__CHALLENGE 1__
Can you copy the eigenvector page word for word, starting at "There's a very" and ending at "are linearly independent."?

__PAGE__

──────

A \cdot v = \lambda \cdot v

This equation shows that when matrix $A$ operates on vector $v$ , the result is a scalar multiple of the same vector.

By definition, eigenvalues can equal 0, but eigenvectors are always non-zero.

Basic Properties of Eigenvectors

Eigenvectors have fundamental properties that are very useful in various mathematical applications.

Scalar Multiplication: Let $A \in \mathbb{K}^{n \times n}$ and $v \in \mathbb{K}^n$ with $v \neq 0$ be an eigenvector of $A$ for eigenvalue $\lambda \in \mathbb{K}$ . Then all multiples $t \cdot v$ with $t \neq 0$ are also eigenvectors of $A$ for the same eigenvalue $\lambda$ .

Why is this true? $A \cdot (t \cdot v) = t \cdot (A \cdot v) = t \cdot (\lambda \cdot v) = \lambda \cdot (t \cdot v)$

This property shows that if we find one eigenvector, then all its non-zero multiples are also eigenvectors for the same eigenvalue.

Examples of Eigenvector Calculations

Let's look at some concrete examples to better understand this concept:

Diagonal Matrix

For matrix $A = \begin{pmatrix} 1 & 0 \\ 0 & 2 \end{pmatrix}$ :

$v_1 = \begin{pmatrix} 1 \\ 0 \end{pmatrix}$ is an eigenvector for eigenvalue $\lambda_1 = 1$ , because $A \cdot v_1 = \begin{pmatrix} 1 \\ 0 \end{pmatrix} = 1 \cdot v_1$

$v_2 = \begin{pmatrix} 0 \\ 1 \end{pmatrix}$ is an eigenvector for eigenvalue $\lambda_2 = 2$ , because $A \cdot v_2 = \begin{pmatrix} 0 \\ 2 \end{pmatrix} = 2 \cdot v_2$

Symmetric Matrix

For matrix $A = \begin{pmatrix} 3 & 1 \\ 1 & 3 \end{pmatrix}$ :

$v_1 = \begin{pmatrix} -1 \\ 1 \end{pmatrix}$ is an eigenvector for eigenvalue $\lambda_1 = 2$ , because $A \cdot v_1 = \begin{pmatrix} -2 \\ 2 \end{pmatrix} = 2 \cdot v_1$

$v_2 = \begin{pmatrix} 1 \\ 1 \end{pmatrix}$ is an eigenvector for eigenvalue $\lambda_2 = 4$ , because $A \cdot v_2 = \begin{pmatrix} 4 \\ 4 \end{pmatrix} = 4 \cdot v_2$

Linear Independence of Eigenvectors

One important result in eigenvector theory is that eigenvectors corresponding to different eigenvalues are always linearly independent.

There's a very important result about linear independence of eigenvectors. Let $A \in \mathbb{K}^{n \times n}$ and $\lambda_1, \ldots, \lambda_k \in \mathbb{K}$ be pairwise distinct eigenvalues of $A$ , that is $\lambda_i \neq \lambda_j$ for $i \neq j$ with $i, j \in \{1, \ldots, k\}$ . Then the corresponding eigenvectors $v_1, \ldots, v_k \in \mathbb{K}^n$ are linearly independent.

──────

__RECORD EXTRACTS__

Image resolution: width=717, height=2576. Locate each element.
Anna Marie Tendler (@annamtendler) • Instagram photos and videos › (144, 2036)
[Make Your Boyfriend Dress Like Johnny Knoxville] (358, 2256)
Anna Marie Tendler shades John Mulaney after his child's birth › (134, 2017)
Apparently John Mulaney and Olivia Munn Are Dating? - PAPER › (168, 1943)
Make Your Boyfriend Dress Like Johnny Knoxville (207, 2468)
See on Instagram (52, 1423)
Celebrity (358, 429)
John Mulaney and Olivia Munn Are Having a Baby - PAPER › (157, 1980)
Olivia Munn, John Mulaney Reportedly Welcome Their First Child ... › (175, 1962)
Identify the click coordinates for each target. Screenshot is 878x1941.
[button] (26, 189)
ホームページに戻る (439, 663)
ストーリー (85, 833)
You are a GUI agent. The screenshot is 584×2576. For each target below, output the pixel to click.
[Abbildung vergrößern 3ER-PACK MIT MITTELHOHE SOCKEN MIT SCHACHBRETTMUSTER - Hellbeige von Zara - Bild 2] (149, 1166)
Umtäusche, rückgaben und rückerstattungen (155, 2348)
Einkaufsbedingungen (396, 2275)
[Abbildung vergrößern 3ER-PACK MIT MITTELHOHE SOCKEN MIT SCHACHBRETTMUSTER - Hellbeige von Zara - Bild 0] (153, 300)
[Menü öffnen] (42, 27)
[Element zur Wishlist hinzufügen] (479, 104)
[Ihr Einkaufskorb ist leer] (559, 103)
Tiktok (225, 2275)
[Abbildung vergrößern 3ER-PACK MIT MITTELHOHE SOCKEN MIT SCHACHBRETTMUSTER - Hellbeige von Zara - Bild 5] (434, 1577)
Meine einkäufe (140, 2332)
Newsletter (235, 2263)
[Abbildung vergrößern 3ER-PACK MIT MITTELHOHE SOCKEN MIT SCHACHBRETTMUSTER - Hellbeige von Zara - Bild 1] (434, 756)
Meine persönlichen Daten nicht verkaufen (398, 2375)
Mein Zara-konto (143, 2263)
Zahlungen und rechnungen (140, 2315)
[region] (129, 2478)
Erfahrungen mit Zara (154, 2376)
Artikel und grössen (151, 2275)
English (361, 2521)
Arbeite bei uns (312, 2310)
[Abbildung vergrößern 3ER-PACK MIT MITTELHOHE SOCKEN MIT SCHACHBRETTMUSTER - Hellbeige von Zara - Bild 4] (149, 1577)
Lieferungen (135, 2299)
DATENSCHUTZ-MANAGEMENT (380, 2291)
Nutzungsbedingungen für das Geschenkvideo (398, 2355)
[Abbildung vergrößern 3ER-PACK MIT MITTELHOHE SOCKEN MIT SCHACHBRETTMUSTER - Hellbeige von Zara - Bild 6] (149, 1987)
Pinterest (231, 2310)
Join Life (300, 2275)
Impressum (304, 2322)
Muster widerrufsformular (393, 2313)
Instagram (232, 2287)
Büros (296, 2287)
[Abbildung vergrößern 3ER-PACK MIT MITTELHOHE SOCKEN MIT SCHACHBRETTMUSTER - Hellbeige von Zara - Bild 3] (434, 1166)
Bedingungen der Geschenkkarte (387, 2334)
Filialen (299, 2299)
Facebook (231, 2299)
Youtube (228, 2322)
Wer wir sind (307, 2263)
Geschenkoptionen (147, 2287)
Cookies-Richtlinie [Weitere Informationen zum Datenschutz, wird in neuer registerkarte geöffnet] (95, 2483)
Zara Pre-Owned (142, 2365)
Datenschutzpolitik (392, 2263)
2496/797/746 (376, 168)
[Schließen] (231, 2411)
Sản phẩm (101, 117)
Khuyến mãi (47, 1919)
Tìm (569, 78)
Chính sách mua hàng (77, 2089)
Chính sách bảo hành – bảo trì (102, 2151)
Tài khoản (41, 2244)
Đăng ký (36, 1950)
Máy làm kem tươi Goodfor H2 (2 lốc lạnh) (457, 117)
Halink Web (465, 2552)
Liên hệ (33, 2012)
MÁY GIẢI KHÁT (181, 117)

──────

__CHALLENGE 2__
Could you give back only the rows starting at the one containing "ホームページに戻る (439, 663)" and ending at the one containing "Nutzungsbedingungen für das", substituting "Dunkelgrau" for "Hellbeige" and leaving everything else unchanged?

__EXPECTED ANSWER 1__
There's a very important result about linear independence of eigenvectors. Let $A \in \mathbb{K}^{n \times n}$ and $\lambda_1, \ldots, \lambda_k \in \mathbb{K}$ be pairwise distinct eigenvalues of $A$ , that is $\lambda_i \neq \lambda_j$ for $i \neq j$ with $i, j \in \{1, \ldots, k\}$ . Then the corresponding eigenvectors $v_1, \ldots, v_k \in \mathbb{K}^n$ are linearly independent.

__EXPECTED ANSWER 2__
ホームページに戻る (439, 663)
ストーリー (85, 833)
You are a GUI agent. The screenshot is 584×2576. For each target below, output the pixel to click.
[Abbildung vergrößern 3ER-PACK MIT MITTELHOHE SOCKEN MIT SCHACHBRETTMUSTER - Dunkelgrau von Zara - Bild 2] (149, 1166)
Umtäusche, rückgaben und rückerstattungen (155, 2348)
Einkaufsbedingungen (396, 2275)
[Abbildung vergrößern 3ER-PACK MIT MITTELHOHE SOCKEN MIT SCHACHBRETTMUSTER - Dunkelgrau von Zara - Bild 0] (153, 300)
[Menü öffnen] (42, 27)
[Element zur Wishlist hinzufügen] (479, 104)
[Ihr Einkaufskorb ist leer] (559, 103)
Tiktok (225, 2275)
[Abbildung vergrößern 3ER-PACK MIT MITTELHOHE SOCKEN MIT SCHACHBRETTMUSTER - Dunkelgrau von Zara - Bild 5] (434, 1577)
Meine einkäufe (140, 2332)
Newsletter (235, 2263)
[Abbildung vergrößern 3ER-PACK MIT MITTELHOHE SOCKEN MIT SCHACHBRETTMUSTER - Dunkelgrau von Zara - Bild 1] (434, 756)
Meine persönlichen Daten nicht verkaufen (398, 2375)
Mein Zara-konto (143, 2263)
Zahlungen und rechnungen (140, 2315)
[region] (129, 2478)
Erfahrungen mit Zara (154, 2376)
Artikel und grössen (151, 2275)
English (361, 2521)
Arbeite bei uns (312, 2310)
[Abbildung vergrößern 3ER-PACK MIT MITTELHOHE SOCKEN MIT SCHACHBRETTMUSTER - Dunkelgrau von Zara - Bild 4] (149, 1577)
Lieferungen (135, 2299)
DATENSCHUTZ-MANAGEMENT (380, 2291)
Nutzungsbedingungen für das Geschenkvideo (398, 2355)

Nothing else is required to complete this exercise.